PAGE EXTRACT:
Cost per download = total subscription spend ÷ subscribed usage
‘Subscribed usage’ is available from JUSP. Under Counter Release 4 it can be found using JR1 – JR1GOA. Under Counter Release 5 the ‘Total item requests (Controlled use only, excluding OA Gold)’ can be used for subscribed usage but COUNTER R5 ‘Unique item requests’ provides a more accurate metric for calculating usage and cost per usage.
Please note: the traditional method of calculating cost per download will become less meaningful as transitional agreements are adopted. Methodologies that reflect the dual nature of transitional agreements and still allow evaluation of agreements in a quantitative way will be more useful.
Cost avoidance and offsetting
Calculating cost avoidance of APCs in agreements with a publish fee and a read fee is one way to assess savings.
Cost avoidance = publish fee — total value of articles published under the agreement
Calculate the value of APCs for articles published under the agreement by multiplying the number of articles published by the list price or negotiated APC. If the total value of articles published is higher than the publish fee you have paid, you have ‘offset’ your APC expenditure and the monetary value can be seen in terms of cost avoidance.
Adjusted cost per download
Cost per download can still be helpful for evaluating agreements including a ‘read’ element. Calculating an adjusted CPD can determine the value derived from the publish element of the agreement.
Adjusted cost per download = (read fee — cost avoidance) ÷ usage
This method offsets the savings from the publishing fee against the read fee, to find the actual read fee. Dividing this figure by the usage data from JUSP gives the accurate or adjusted cost per download.
For example, University Y avoided €224,840 in APCs in 2019. Deducting this saving from their read fee of €293,771 gave them an actual read fee of €68,931. By dividing this by their usage in 2019 we get a cost per download of 40p.
Other measures
Other ways to measure or demonstrate the value of an agreement to your institution include:
- Inter-library loans (ILL) – Some transitional agreements may include access to the full collection at no extra cost. You may see savings on ILL requests and staff time as well as being able to evidence an increase in immediate fulfilment of your users’ needs.
- Citations and altmetrics - open content is reported to have increased usage, monitoring downloads, altmetrics and citations will provide useful insights on the geographical reach of articles as well as interest from professions and policy makers. This evidence may be useful in tracking the societal impact of research.

REQUIRED ACTIONS:
• A. From the agreement-value guidance, repeat the passage starting with "Cost per download = total" and going on through "to assess savings.".
• B. Answer these questions from the agreement-value guidance:
(i) Under COUNTER Release 5, which metric gives a more accurate measure for calculating usage and cost per usage?
(ii) How much did University Y avoid in APCs in 2019?
(iii) In the formula for adjusted cost per download, what is divided by usage?

SUPPLIED INFORMATION:

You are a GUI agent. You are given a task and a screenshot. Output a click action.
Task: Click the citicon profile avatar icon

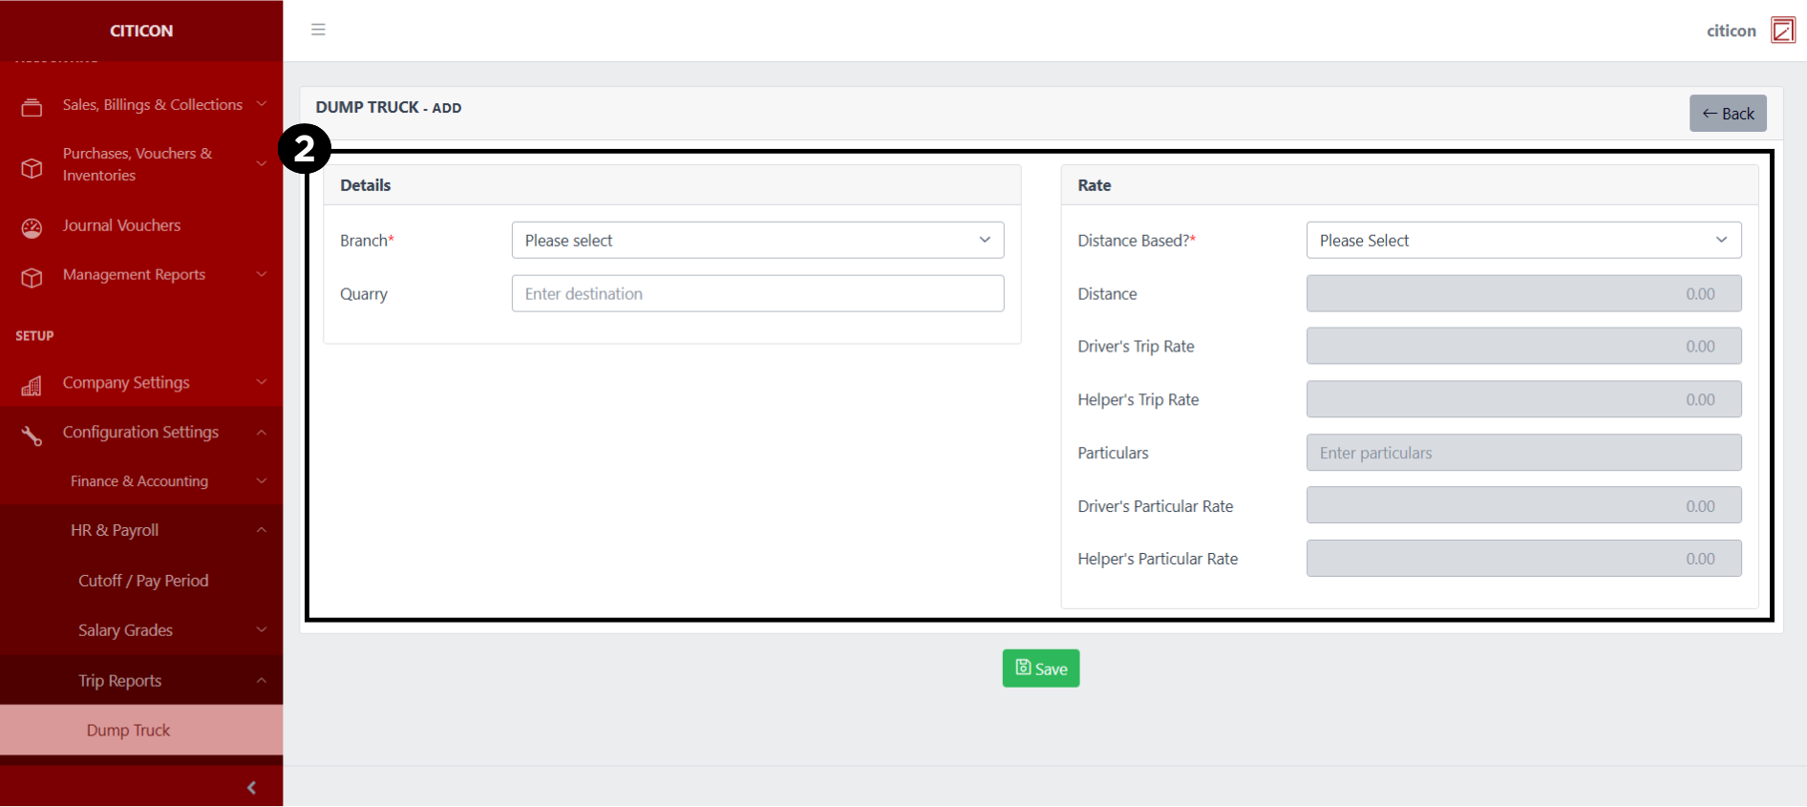1782,31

ANSWERS TO EACH TASK:
• A.
Cost per download = total subscription spend ÷ subscribed usage
‘Subscribed usage’ is available from JUSP. Under Counter Release 4 it can be found using JR1 – JR1GOA. Under Counter Release 5 the ‘Total item requests (Controlled use only, excluding OA Gold)’ can be used for subscribed usage but COUNTER R5 ‘Unique item requests’ provides a more accurate metric for calculating usage and cost per usage.
Please note: the traditional method of calculating cost per download will become less meaningful as transitional agreements are adopted. Methodologies that reflect the dual nature of transitional agreements and still allow evaluation of agreements in a quantitative way will be more useful.
Cost avoidance and offsetting
Calculating cost avoidance of APCs in agreements with a publish fee and a read fee is one way to assess savings.

• B.
(i) 'Unique item requests'
(ii) €224,840
(iii) The read fee minus cost avoidance